Aziz Nektarios Katedrali & Manastırı
Yunan Ortodokslar için oldukça büyük öneme sahip bu katedral adanın en çok ziyaret edilen noktalarından. 1920 senesinde ölen Aziz Nektarios anısına inşa edilen katedrale Pazar günü Atina'dan düzenlenen seferlerle gelip, ayine katılıp dönen yüzlerce kişiyi görebilirsiniz. Yaşadığı dönemde mucizevi bir şekilde insanları iyileştirdiğine inanılan azizin mozolesi de kilisenin içinde bulunuyor. Katedralin yanındaki manastırda ise 14 rahibe yaşıyor. Aegina'dan 6 kilometre uzaklıkta bulunan katedrali görmek isterseniz limana iner inmez solda gördüğünüz otobüslerden birine binebilir ya da çok pahalı olmayan taksi seçeneğini tercih edebilirsiniz.
Aphaea Tapınağı
Adada görülmeden dönülmemesi gereken muhteşem bir tapınak burası. Yunanistan'da antik kent ve Yunan tanrılarına adanmış tapınak konusunda biraz şımardığımı söylemeliyim aslında, yani ziyaret ettiğim bir bölgede tapınak varsa "of yine mi tapınak?" havalarına girsem de her ziyaret ettiğim tapınaktan ya da antik şehirden büyülenip ayrılıyorum. Aphaea ise beni en çok etkileyenlerden biri oldu. Adanın doğusunda bulunan çam ağaçlarıyla kaplı bi tepede bulunan tapınak, tüm Yunanistan'da en az hasar görmüş ve neredeyse tamamını görebildiğimiz tapınaklardan biri. Minos'un şehvetinden kaçarken denize düşen ve bir balıkçı tarafından kurtarılıp Aegina Adası'na getirilen Aphaea için yapılmış tapınağın olduğu tepeden Atina'yı, İdra Adası'nı ve Mora Yarımadası'nın bir bölümünü görebilmek de mümkün.
Ag. Marina
Aphaea tapınağına yürüyerek ulaşabildiğiniz bu tatlı sahil köyü, adada başkent Aegina sonrası en çok ziyaret edilen yerleşim bölgesi. oldukça tatmin edici bir plaja da sahip olan köy, genelde kafasını dinlemeyi tercih eden ziyaretçilerini ağırlıyor. Kendi halinde, plajı güzel, tavernası barı bol, şirin bir yer. Aphaea tapınağını gördükten sonra Ag. Marina'ya gelip yüzebilir, sonrasında sahildeki tavernalardan birinde kendinize ziyafet çekip dönebilirsiniz Atina'ya. Çok sık olmasa da Ag. Marina'dan da Atina'ya feribotlar mevcut bu arada. Feribotla Aegina'ya gelip, otobüsle / arabayla / taksiyle Ag. Marina'da gezinizi tamamlayıp, buradan da Atina'ya dönmeniz mümkün.

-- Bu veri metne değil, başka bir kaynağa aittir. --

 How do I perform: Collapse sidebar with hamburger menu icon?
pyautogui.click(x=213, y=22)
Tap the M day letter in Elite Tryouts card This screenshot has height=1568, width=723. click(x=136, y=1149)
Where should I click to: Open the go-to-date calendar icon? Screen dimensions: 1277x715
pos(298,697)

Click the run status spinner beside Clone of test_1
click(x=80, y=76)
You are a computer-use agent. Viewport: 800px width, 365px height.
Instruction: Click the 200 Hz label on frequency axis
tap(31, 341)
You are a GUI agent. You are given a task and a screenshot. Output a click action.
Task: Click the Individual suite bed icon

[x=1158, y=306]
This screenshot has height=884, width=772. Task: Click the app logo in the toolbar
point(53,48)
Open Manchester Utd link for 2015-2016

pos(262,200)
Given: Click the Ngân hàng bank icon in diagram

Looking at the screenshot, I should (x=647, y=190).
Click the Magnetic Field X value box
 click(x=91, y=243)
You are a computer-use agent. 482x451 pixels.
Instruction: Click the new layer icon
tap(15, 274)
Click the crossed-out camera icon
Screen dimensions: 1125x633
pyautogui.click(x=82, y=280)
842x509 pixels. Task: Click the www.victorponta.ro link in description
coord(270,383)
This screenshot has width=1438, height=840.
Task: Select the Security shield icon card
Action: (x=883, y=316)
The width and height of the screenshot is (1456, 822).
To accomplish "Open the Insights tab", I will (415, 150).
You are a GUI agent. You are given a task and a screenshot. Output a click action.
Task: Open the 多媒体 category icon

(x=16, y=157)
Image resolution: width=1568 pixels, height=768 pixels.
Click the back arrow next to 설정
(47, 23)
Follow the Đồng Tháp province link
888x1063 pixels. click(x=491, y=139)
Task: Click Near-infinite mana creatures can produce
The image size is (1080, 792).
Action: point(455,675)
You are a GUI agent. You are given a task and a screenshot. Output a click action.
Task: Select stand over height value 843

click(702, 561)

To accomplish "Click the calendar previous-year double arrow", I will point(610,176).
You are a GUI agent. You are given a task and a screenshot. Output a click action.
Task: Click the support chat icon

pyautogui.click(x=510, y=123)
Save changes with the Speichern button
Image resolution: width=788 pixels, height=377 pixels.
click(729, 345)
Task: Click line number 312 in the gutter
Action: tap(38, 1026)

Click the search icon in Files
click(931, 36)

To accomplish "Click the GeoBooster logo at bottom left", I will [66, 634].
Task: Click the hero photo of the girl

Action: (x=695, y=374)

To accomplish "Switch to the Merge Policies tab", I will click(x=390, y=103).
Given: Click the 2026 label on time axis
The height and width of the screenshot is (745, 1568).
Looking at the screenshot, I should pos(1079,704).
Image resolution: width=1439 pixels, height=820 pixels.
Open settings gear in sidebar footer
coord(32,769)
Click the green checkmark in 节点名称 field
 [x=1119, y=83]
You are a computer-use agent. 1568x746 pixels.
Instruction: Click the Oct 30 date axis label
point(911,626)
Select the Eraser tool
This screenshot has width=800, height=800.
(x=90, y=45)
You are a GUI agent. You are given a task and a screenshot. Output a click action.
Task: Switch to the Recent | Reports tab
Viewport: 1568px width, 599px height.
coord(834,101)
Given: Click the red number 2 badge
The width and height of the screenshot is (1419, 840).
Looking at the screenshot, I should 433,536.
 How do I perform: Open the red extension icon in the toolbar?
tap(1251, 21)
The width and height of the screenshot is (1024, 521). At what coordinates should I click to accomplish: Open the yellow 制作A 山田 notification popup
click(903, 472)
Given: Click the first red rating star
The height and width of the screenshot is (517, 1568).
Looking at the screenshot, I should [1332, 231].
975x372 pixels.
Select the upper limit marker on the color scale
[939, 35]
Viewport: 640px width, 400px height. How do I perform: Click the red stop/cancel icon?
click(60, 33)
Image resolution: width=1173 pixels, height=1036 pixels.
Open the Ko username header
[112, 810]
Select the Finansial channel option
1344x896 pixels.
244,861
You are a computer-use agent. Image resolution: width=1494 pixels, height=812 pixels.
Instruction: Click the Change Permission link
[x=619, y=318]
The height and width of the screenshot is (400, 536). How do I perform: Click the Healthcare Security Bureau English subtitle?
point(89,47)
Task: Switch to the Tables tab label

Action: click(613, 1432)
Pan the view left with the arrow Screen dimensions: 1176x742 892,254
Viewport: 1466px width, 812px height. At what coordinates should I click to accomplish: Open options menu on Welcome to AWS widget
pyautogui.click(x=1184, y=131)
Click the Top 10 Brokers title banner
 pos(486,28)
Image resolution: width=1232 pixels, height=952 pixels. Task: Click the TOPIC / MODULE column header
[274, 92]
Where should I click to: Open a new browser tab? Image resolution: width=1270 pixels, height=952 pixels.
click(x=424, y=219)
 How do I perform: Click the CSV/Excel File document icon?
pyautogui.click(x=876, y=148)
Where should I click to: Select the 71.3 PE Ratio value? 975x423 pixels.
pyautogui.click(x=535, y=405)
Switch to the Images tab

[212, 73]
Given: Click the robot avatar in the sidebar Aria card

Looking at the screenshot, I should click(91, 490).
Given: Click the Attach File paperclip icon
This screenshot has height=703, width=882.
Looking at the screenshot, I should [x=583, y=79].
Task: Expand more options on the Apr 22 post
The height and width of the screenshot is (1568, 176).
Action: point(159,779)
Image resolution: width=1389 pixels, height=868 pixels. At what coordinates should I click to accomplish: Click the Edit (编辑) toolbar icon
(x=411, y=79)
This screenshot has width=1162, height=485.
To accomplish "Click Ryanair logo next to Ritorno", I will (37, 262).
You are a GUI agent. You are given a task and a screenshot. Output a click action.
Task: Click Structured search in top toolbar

Benim göremediğim ancak hakkında övgüyle bahsedildiğini duyduğum başka bir yer ise adanın güneybatısında bulunan Moni Adası. Yerleşim olmayan bu adaya Perdika köyünden binilen ufak teknelerle gidiliyor. Birbirinden güzel koylarında zaman geçirirken adada bulunan ve insanlara oldukça alışık geyikleri besleyip doğanın ve berrak denizin tadını çıkarabilirsiniz.
Atina'ya kadar geldiyseniz, Aegina'ya da uğramanızı ve bir gün geçirmenizi gönül rahatlığıyla öneririm. Herkese hitap eden, herkesi mutlu edecek bir ada burası. Ulaşması kolay, gezmesi kolay, ada sakinleri mutlu mesut, Atina'nın burnunun dibinde. Şimdiden iyi gezmeler.